● **YOUR INSTRUCTIONS**:
Here is the task for the records below: repeat exactly the lines from the one with "Toggle outline view in status bar" to the one with "has height=335, width=639.", both included, and nothing else.

● **INPUT FOR THIS TASK**:
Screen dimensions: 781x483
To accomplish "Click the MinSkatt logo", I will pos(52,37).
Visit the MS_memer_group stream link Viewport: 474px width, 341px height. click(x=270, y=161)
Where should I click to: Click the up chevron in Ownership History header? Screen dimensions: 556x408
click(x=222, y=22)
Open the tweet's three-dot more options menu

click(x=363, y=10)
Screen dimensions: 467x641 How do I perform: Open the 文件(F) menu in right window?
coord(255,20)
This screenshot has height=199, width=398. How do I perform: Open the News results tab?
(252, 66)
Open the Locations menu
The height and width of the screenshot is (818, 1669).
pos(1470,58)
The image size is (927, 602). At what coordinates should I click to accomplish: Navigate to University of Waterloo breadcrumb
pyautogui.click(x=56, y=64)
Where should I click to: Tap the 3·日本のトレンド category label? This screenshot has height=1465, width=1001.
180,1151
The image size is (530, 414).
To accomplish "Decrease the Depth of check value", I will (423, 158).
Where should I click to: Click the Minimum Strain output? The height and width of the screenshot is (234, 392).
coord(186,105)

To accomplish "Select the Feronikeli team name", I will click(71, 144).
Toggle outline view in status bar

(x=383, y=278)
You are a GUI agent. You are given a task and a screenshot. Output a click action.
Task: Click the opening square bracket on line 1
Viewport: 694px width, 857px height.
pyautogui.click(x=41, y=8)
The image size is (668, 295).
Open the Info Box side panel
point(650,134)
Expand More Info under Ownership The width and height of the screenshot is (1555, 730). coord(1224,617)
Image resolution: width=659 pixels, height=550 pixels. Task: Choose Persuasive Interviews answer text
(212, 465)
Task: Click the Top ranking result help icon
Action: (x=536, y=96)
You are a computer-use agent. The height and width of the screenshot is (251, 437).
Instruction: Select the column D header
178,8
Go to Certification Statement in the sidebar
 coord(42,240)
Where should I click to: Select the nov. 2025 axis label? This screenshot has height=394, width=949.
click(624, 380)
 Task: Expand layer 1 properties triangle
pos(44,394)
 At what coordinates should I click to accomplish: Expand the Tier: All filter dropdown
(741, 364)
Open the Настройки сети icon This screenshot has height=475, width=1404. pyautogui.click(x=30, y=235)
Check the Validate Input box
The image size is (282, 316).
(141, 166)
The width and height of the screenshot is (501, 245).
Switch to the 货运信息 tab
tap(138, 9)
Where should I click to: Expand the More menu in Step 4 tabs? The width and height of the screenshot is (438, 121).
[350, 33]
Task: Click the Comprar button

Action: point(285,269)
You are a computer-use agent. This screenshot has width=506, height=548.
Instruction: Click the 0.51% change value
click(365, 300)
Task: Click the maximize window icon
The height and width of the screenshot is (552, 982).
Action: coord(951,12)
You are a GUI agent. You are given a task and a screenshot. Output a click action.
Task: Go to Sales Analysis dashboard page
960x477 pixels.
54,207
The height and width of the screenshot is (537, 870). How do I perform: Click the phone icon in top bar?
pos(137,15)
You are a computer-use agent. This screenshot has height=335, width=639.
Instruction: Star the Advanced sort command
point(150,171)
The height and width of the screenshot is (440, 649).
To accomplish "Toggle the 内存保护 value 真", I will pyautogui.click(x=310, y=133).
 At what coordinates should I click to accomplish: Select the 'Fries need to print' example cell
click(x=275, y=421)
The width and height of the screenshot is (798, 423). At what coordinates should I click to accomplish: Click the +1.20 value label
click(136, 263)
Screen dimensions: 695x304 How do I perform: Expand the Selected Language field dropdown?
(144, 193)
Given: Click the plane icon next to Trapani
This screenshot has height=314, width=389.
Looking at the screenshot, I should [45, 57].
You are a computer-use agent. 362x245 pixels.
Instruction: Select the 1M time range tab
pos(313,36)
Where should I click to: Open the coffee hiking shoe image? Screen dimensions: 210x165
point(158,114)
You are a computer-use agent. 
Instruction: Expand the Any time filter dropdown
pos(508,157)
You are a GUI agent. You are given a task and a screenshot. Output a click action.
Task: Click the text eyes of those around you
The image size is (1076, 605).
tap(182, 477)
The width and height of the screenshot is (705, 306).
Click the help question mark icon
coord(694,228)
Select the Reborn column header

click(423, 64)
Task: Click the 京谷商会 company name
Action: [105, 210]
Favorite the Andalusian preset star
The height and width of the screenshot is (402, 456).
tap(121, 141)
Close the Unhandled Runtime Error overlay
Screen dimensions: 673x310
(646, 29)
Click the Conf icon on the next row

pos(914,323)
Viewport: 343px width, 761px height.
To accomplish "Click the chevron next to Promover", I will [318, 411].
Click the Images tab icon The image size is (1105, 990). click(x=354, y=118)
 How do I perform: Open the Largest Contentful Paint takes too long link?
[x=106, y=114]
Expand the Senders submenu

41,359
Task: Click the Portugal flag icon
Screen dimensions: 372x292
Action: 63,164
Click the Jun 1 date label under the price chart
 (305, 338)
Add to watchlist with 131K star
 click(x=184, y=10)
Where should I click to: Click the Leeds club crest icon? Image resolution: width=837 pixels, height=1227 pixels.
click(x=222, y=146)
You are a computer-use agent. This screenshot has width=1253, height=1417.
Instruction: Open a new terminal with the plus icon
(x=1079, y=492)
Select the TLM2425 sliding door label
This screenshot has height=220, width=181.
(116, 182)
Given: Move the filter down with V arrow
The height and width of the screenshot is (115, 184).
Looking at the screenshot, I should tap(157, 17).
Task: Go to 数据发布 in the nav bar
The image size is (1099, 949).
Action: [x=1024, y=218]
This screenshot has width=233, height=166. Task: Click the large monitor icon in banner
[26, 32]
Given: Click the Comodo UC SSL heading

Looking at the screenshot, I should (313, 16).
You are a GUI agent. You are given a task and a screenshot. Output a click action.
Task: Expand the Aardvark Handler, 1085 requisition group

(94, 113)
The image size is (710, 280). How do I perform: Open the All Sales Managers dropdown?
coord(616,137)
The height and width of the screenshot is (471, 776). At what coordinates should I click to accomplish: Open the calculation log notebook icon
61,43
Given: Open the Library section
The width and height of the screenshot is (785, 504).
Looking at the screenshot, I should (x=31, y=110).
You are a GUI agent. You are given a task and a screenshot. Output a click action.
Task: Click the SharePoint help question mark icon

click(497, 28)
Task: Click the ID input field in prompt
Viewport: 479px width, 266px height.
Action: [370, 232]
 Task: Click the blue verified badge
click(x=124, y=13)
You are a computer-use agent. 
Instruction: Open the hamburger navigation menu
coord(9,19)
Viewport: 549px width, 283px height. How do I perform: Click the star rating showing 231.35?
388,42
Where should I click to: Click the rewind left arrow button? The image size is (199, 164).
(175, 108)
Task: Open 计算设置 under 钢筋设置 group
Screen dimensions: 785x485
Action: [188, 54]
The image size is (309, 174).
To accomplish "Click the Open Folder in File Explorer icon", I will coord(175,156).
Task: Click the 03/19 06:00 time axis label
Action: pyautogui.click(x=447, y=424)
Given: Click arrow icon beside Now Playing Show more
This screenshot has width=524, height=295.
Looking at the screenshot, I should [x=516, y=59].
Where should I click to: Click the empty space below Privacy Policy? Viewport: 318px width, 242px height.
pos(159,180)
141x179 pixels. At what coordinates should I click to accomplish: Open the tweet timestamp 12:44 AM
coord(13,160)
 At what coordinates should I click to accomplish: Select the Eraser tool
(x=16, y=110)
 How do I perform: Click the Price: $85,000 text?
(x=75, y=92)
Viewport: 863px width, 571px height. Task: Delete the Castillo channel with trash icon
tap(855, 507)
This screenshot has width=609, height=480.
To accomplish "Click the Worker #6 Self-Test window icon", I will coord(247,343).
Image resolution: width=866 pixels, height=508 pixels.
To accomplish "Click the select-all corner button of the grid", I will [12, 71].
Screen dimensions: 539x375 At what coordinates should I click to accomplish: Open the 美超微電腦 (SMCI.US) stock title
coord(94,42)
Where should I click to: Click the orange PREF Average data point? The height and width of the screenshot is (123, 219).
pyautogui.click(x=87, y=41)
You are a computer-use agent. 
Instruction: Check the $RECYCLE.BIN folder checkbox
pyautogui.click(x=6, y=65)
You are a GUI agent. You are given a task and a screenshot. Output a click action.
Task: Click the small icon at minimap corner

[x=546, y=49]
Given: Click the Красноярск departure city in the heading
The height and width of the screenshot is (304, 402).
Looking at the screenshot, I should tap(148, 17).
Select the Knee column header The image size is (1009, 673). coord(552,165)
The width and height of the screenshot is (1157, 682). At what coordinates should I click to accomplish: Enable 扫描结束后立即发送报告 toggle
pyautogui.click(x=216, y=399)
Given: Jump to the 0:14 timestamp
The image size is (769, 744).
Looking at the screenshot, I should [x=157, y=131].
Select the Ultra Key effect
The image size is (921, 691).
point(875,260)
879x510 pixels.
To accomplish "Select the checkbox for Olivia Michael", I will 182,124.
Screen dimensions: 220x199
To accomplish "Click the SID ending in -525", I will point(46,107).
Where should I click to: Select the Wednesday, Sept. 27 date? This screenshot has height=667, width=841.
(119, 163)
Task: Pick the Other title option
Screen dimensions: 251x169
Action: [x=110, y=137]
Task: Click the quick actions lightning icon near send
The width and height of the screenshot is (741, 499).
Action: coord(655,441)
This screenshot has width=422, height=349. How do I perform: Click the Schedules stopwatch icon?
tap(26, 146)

● **WRITTEN REPLY**:
Toggle outline view in status bar

(x=383, y=278)
You are a GUI agent. You are given a task and a screenshot. Output a click action.
Task: Click the opening square bracket on line 1
Viewport: 694px width, 857px height.
pyautogui.click(x=41, y=8)
The image size is (668, 295).
Open the Info Box side panel
point(650,134)
Expand More Info under Ownership The width and height of the screenshot is (1555, 730). coord(1224,617)
Image resolution: width=659 pixels, height=550 pixels. Task: Choose Persuasive Interviews answer text
(212, 465)
Task: Click the Top ranking result help icon
Action: (x=536, y=96)
You are a computer-use agent. The height and width of the screenshot is (251, 437).
Instruction: Select the column D header
178,8
Go to Certification Statement in the sidebar
 coord(42,240)
Where should I click to: Select the nov. 2025 axis label? This screenshot has height=394, width=949.
click(624, 380)
 Task: Expand layer 1 properties triangle
pos(44,394)
 At what coordinates should I click to accomplish: Expand the Tier: All filter dropdown
(741, 364)
Open the Настройки сети icon This screenshot has height=475, width=1404. pyautogui.click(x=30, y=235)
Check the Validate Input box
The image size is (282, 316).
(141, 166)
The width and height of the screenshot is (501, 245).
Switch to the 货运信息 tab
tap(138, 9)
Where should I click to: Expand the More menu in Step 4 tabs? The width and height of the screenshot is (438, 121).
[350, 33]
Task: Click the Comprar button

Action: point(285,269)
You are a computer-use agent. This screenshot has width=506, height=548.
Instruction: Click the 0.51% change value
click(365, 300)
Task: Click the maximize window icon
The height and width of the screenshot is (552, 982).
Action: coord(951,12)
You are a GUI agent. You are given a task and a screenshot. Output a click action.
Task: Go to Sales Analysis dashboard page
960x477 pixels.
54,207
The height and width of the screenshot is (537, 870). How do I perform: Click the phone icon in top bar?
pos(137,15)
You are a computer-use agent. This screenshot has height=335, width=639.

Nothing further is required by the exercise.